BCCCA CEO Paul Sabin said the event corresponds with the school system’s goals to expand STEM offerings to its students.
“We’re working on a STEM pathway for middle school students ... while in middle school and then come here to the college and career academy in our engineering department and work with our teacher there. We are also working with several of our high schools to develop pathways with STEM,” Sabin said. “Science, technology, engineering and math are high-demand areas and each of our schools is working in each of those areas to try to build up both the rigor and also the performance of our students in those areas.”
Student Morgan Hughes, an honors student at CMS, said her experience at the event allowed her to try new things while also learning real-world applications of STEM.

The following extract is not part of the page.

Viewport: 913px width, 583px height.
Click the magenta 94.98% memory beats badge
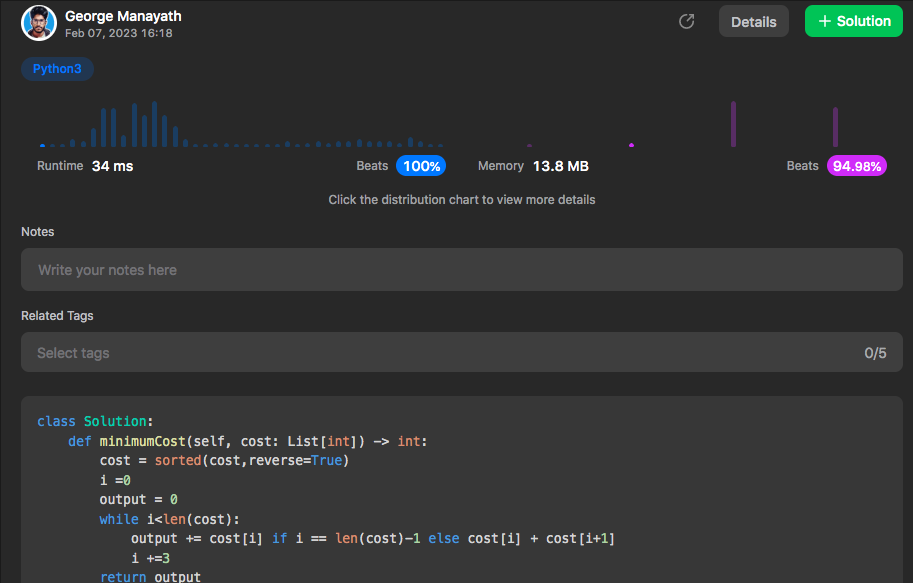856,166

“You’re going to a different school, it’s a different environment, and they kind of take different skills and they put them in a classroom. It’s just really cool to get to work on something that you don’t normally work on,” Hughes said. “First we went to this astronaut program where [Metcalf-Lindenberger] talked about her experience in space and that was very interesting. Then I went to a class called ‘It’s Bugged’ and we built an environment for a milkweed bug, and it was really interesting because I kind of went out of my comfort zone and I don’t really like bugs. And it was kind of cool because we normally do that here [at CMS].”

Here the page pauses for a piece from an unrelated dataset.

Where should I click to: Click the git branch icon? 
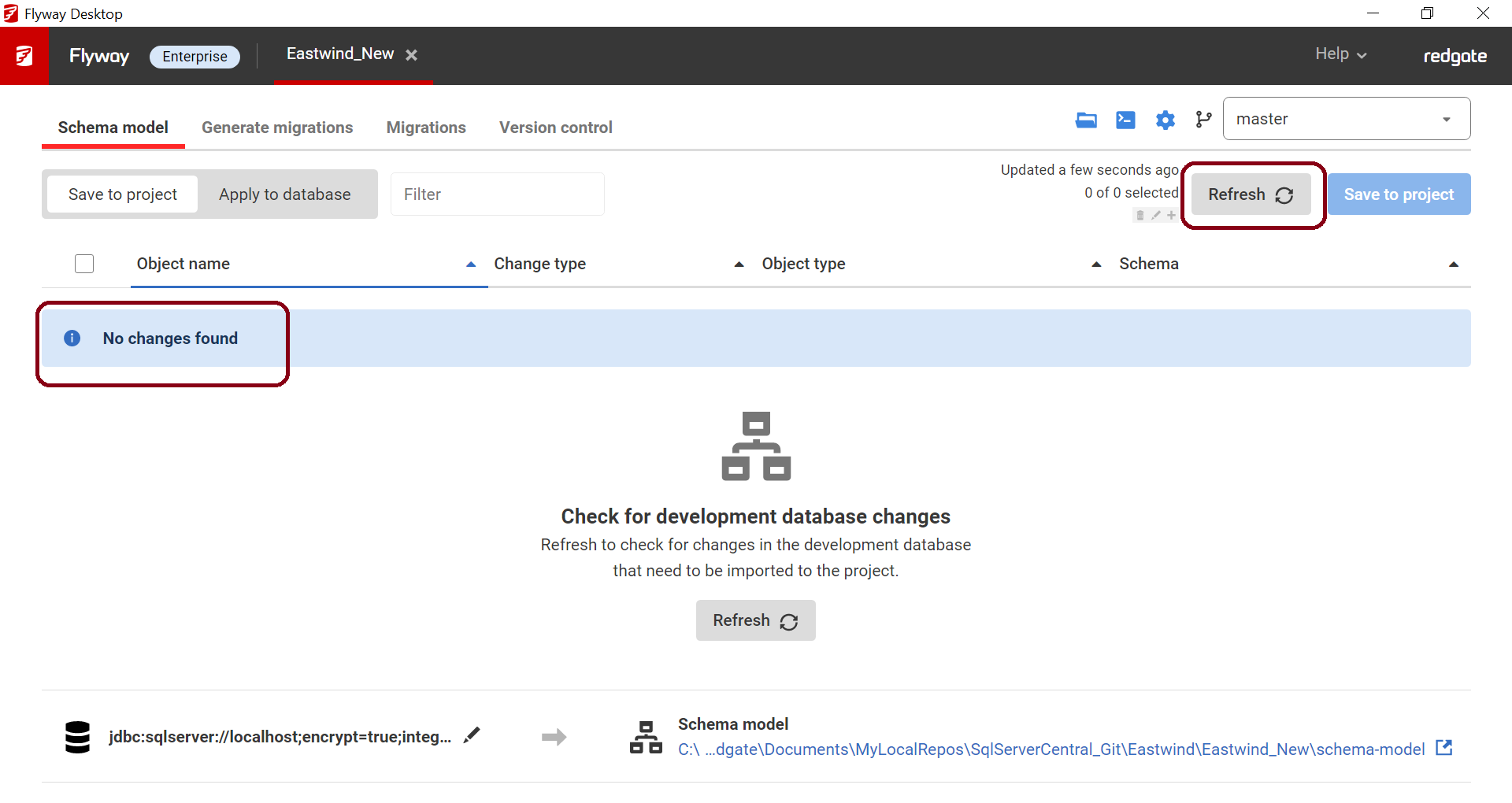point(1203,120)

Hughes said she is excited about moving on to Cass High School and taking various courses associated with STEM.
“Our counselors have worked with us and they helped us select different electives and career pathways and it was really cool to see all the things the high school offers,” Hughes said. “I’m very interested in the health care program that they offer because they have a huge selection of classes and it’s cool to see which ones you can take.”
Classmate Emily Long said she enjoyed being introduced to new activities through the event.

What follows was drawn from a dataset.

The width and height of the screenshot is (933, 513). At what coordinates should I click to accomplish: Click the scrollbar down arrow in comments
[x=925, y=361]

“We went to a class where we got to build a boat out of a paper plate and magnets and a battery and cable wires, and it was very interesting to use all of those things that you normally don’t use at school,” Long said. “I thought it was very influential because [it] allowed people to find their true potential and actually utilize that to do new and different things.”
Long said she is interested in the forensic science and health care offerings at CHS.